L'art luban indique des aspects de sa religion. Les artistes du royaume produisaient des masques métalliques distinctifs avec des cornes de bovins, probablement un signe de pouvoirs magiques et donc associés aux souverains. Un autre support était le bois dur, utilisé pour produire les manches des haches rituelles qui sont couverts de nodules et tiennent une lame métallique allongée. D'autres objets d'art montrent que les Luba portaient de grandes coiffes et avaient des cicatrices rituelles bien visibles.
Expansion
Le royaume de Luba, dont le cœur se situe autour du lac Boya, s'étendit considérablement au 18ème siècle grâce à l'armée du roi et à un roi en particulier, le roi Kadilo, qui régna à partir de 1700 environ. Par conséquent, l'État absorba progressivement le royaume de Kikondja au sud, le royaume de Kalundwe à l'ouest et un certain nombre de tribus au sud-est de la région. Cette conquête militaire conduisit des populations à quitter la région pour conserver leur indépendance, notamment les peuples du bassin inférieur de la rivière Luvua qui fondèrent l'État Shila près du lac Mweru.
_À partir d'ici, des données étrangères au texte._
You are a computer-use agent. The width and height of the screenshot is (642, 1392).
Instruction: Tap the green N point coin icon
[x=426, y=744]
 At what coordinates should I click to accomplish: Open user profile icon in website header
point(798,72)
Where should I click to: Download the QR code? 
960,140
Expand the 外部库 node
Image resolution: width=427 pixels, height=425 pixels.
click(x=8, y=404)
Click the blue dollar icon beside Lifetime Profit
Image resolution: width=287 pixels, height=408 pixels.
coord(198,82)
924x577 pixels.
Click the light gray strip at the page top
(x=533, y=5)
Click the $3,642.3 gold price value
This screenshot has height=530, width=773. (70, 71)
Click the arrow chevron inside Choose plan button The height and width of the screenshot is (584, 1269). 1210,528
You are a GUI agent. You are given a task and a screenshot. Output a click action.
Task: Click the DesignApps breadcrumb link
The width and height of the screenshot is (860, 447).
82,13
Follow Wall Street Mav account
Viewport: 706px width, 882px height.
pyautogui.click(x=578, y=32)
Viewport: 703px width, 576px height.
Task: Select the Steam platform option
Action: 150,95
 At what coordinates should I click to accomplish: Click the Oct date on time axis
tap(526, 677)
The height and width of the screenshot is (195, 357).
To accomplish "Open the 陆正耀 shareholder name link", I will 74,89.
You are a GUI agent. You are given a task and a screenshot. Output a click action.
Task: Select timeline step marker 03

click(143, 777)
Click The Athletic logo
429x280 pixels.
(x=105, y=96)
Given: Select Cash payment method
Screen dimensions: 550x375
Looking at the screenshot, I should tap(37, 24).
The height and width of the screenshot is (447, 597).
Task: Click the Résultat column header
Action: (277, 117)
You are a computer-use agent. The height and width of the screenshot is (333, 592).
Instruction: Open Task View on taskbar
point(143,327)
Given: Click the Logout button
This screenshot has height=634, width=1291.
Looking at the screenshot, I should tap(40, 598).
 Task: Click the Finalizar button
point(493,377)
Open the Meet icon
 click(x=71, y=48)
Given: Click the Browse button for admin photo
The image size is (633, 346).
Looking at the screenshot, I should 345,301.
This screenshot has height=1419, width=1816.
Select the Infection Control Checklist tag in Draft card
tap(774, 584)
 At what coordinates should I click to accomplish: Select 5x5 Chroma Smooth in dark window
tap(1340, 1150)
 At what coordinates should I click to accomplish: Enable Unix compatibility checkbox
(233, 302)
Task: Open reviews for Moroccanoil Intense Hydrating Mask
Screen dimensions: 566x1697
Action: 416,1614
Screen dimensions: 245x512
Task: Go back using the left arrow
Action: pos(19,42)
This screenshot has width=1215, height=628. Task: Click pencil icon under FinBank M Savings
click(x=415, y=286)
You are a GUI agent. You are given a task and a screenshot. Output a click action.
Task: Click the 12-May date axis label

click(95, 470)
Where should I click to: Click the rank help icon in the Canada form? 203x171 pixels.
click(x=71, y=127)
Une autre poussée d'expansion territoriale se produisit dans la première moitié du 19e siècle, en particulier à l'est, vers le lac Tanganyika et les tronçons plus septentrionaux de la rivière Lualaba. Le royaume connut un tel succès que les peuples de toute la région du centre et de l'est de la Zambie et du Malawi affirmèrent que leurs propres rois descendaient de ceux des Luba. Un royaume voisin, situé dans le Shaba occidental fut particulièrement influencé en termes de traditions, d'institutions et de symboles, il s'agit du royaume de Ruund, fondé vers 1500. Les deux royaumes finiront par établir une relation bilatérale en termes d'échanges interculturels.
Déclin
Le royaume se maintint jusqu'à la fin du 19e siècle, mais il fut submergé, comme tant de cultures africaines, par l'arrivée des colons européens. Dans le cas de Luba, leur ennemi juré était les Belges, qui prirent le contrôle de cette partie de l'Afrique vers 1885 et créèrent ce qui devint le Congo belge (1908-1960). Cette région, constamment troublée par des guerres civiles, accéda à l'indépendance en 1960 et connut plusieurs changements de nom au gré des régimes qui se succédèrent. Elle devint la République du Congo (alias Congo-Léopoldville) de 1960 à 1964, la République démocratique du Congo de 1964 à 1971, la République du Zaïre de 1971 à 1997 et enfin la République démocratique du Congo que nous connaissons aujourd'hui.